Finding artistic balance
The company’s original impulses were more actor- than audience-driven. The founders of what was first called Pacific Theatre Ensemble were part of a West Coast regional theater diaspora that spilled down the coast as such repertory powerhouses as San Francisco’s ACT and Solvang’s Pacific Conservatory of the Performing Arts began to pare their resident companies.
This dispersal partly fed the founding of such Southland companies as A Noise Within and the Antaeus Company. Each has improvised its own solution to the quandary of maintaining an ensemble ethos within, or in spite of, L.A.’s nonremunerative Equity 99-Seat Plan. The scrappy PRT has been no exception.
“We had all come out of what was at that time a very vibrant regional theater scene, and we had every reason to believe that’s the way it was going to be,” recalls Julia Fletcher, the troupe’s original artistic director and director of its inaugural 1985 production of “Happy End.” She was among a few dozen actors who began to meet regularly in the Silver Lake living room of Mark Hurty and Bud Leslie just “to keep our minds in the right place,” Fletcher recalls, and to read plays together. “It was just sort of an extension of what we all wanted to do.”
Recalls former member Geoff Elliott, who later co-founded A Noise Within, “There was a very exciting energy to the group. The whole mission was to provide a place where artists could go and not deal with the commercial side of the business.”
When talks of starting a producing company began in earnest, the economic realities of producing theater in Los Angeles -- including renting a space and paying an artistic staff -- caused their share of growing pains. Under Shroyer’s leadership, the company solidified its structure and scoped out a permanent home.
By the early 1990s the company was hewing close to its namesake ocean. After adding “resident” to its name when the cinema chain Pacific Theatres complained of consumer confusion, PRT became the Venice mainstay it is today. The company, which now numbers 100, recently made a bid to take its second-stage productions to Culver City’s Ivy Substation but lost out to the Actors’ Gang. “It could have been more problematic than good for us,” Fox says. “I like being in Venice.”
Indeed, the single location on a tree-lined block on Venice Boulevard has only bolstered the company’s cohesion.
PRT has two distinct wings: one a democratic haven for actor-generated, invitation-only workshops in a 35-seat “co-op” space, the other the artistic director-run producing wing, for which Fox handpicks plays in collaboration with a stable of like-minded directors. Currently running on the main stage is Daisy Foote’s “When They Speak of Rita.”
Subscribers, who are guaranteed a number of shows (four) rather than a list of titles, have clambered aboard for this often bumpy ride.
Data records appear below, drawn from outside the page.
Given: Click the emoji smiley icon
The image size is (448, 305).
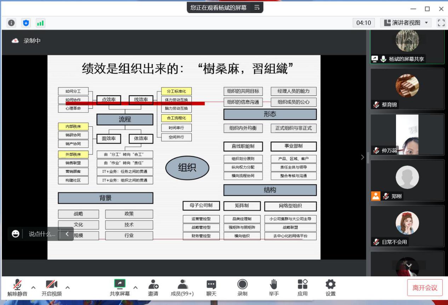Looking at the screenshot, I should tap(15, 234).
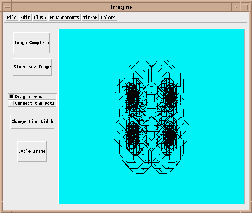The image size is (252, 213).
Task: Click the minimize window dot icon
Action: tap(236, 7)
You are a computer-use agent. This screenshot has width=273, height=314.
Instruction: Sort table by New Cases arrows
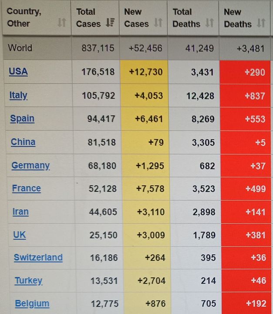(x=158, y=22)
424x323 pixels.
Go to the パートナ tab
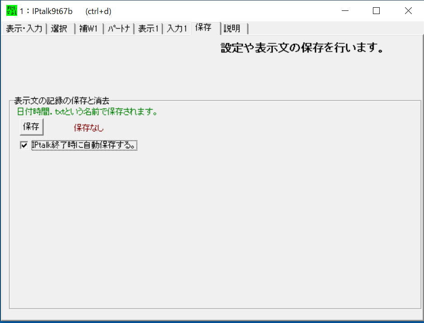pyautogui.click(x=119, y=29)
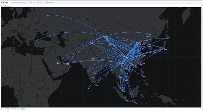
Task: Click the long-haul filter link
Action: pyautogui.click(x=23, y=109)
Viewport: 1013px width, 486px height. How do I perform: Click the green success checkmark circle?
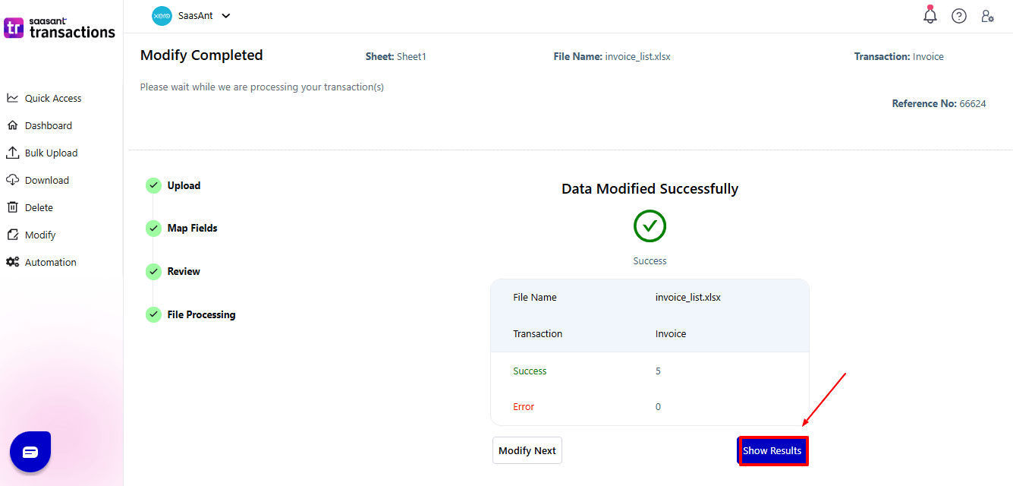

According to Fox, PRT’s subscription base has grown in the last decade from about 100 to close to 2,000. Says Gar Campbell, a founding member of L.A.’s avant-garde Company Theatre and Fox’s life partner, “Mostly our audience is a little bit older; they’ve seen theater all over the world, and they get it. They’re willing to take the downs, ‘cause they’re nowhere near as low as the ups are high.”
Fox admits that her tastes run to “the deeply romantic, sexual, soul-wrenching-type plays.” Says her colleague and sometime mentor Ron Sossi, who runs the Odyssey Theatre, “Marilyn likes fairy tales.” But she programs other kinds of plays because, as she puts it, “I like to have some vegetables with my steak.”
The company’s long-term success, though, doesn’t stand or fall on one person’s taste.
“I believe the reason the theater has lasted is that the objective has always been to put forth what is literate, human and inspiring in some way, rather than that it’s an actors’ club for people who want to perform,” Fox says. “It was always a group of actors who wanted to continue grappling with minds greater than their own.”
And, she might add, grappling with one another.